=== Excerpted passage ===
/---

Because such a method is cumbersome when performing the blending
method according to the invention in a refinery environment a more
preferred method is by measuring the cetane number by near infrared
spectroscopy (NIR) as for example described in detail in U.S. Pat.
No. 5,349,188. Such measurements will include the use of a
correlation between the measured spectrum and the actual cetane
number of the sample. The underlying model is made by correlating
the cetane number according to ASTM D613 of a wide variety of
petroleum derived samples, Fischer-Tropsch derived gas oil samples
and/or their blends with their near infrared spectral data.
[0017] Preferably the method according to the invention is embedded
in an automated process control of the blending operation in for
example a refinery environment. Such a process control may use
so-called quality estimators which will provide, by making use of a
model, a real time prediction of the cetane number of the resulting
blend from readily available raw process measurements, such as for
example the cetane numbers as measured by NIR and the volumetric
flows. Even more preferably such a quality estimator is calibrated
on-line by making use of for example the method described in detail
in WO-A-0206905.

\---

=== Tasks and exercises ===
1 - From the passage on cetane-number blending, set down the text from "Because such a" up to and including "in U.S. Pat.".
2 - List every patent, patent application, and test standard that the passage on cetane-number blending cites by number.
3 - Extend the passage on cetane-number blending, picking up after its final sentence.

=== Source excerpt ===
/---

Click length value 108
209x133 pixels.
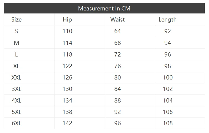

\---

=== Answer set ===
1 -
Because such a method is cumbersome when performing the blending
method according to the invention in a refinery environment a more
preferred method is by measuring the cetane number by near infrared
spectroscopy (NIR) as for example described in detail in U.S. Pat.

2 -
U.S. Pat. No. 5,349,188
ASTM D613
WO-A-0206905

3 -
[0018] The Fischer-Tropsch derived gas oil may be any gas oil,
which is prepared from the synthesis product of a Fischer-Tropsch
synthesis. The gas oil product may be obtained by fractionation of
such a Fischer-Tropsch synthesis product or obtained from a
hydroconverted (hydrocracking/hydroisomerisation) Fischer-Tropsch
synthesis product. Examples of Fischer-Tropsch derived gas oils are
described in EP-A-583836, WO-A-9714768, WO-A-9714769, WO-A-011116,
WO-A-011117, WO-A-0183406, WO-A-0183648, WO-A-0183647,
WO-A-0183641, WO-A-0020535, WO-A-0020534, EP-A-1101813 and U.S.
Pat. No. 6,204,426.
[0019] Suitably the Fischer-Tropsch derived gas oil will consist of
at least 90 wt %, more preferably at least 95 wt % of iso and
linear paraffins. The weight ratio of iso-paraffins to normal
paraffins will suitably be greater than 0.3. This ratio may be up
to 12. Suitably this ratio is between 2 and 6. The actual value for
this ratio will be determined, in part, by the hydroconversion
process used to prepare the Fischer-Tropsch derived gas oil from
the Fischer-Tropsch synthesis product. Some cyclic-paraffins may be
present. By virtue of the Fischer-Tropsch process, the
Fischer-Tropsch derived gas oil has essentially zero content of
sulphur and nitrogen (or amounts which are no longer detectable).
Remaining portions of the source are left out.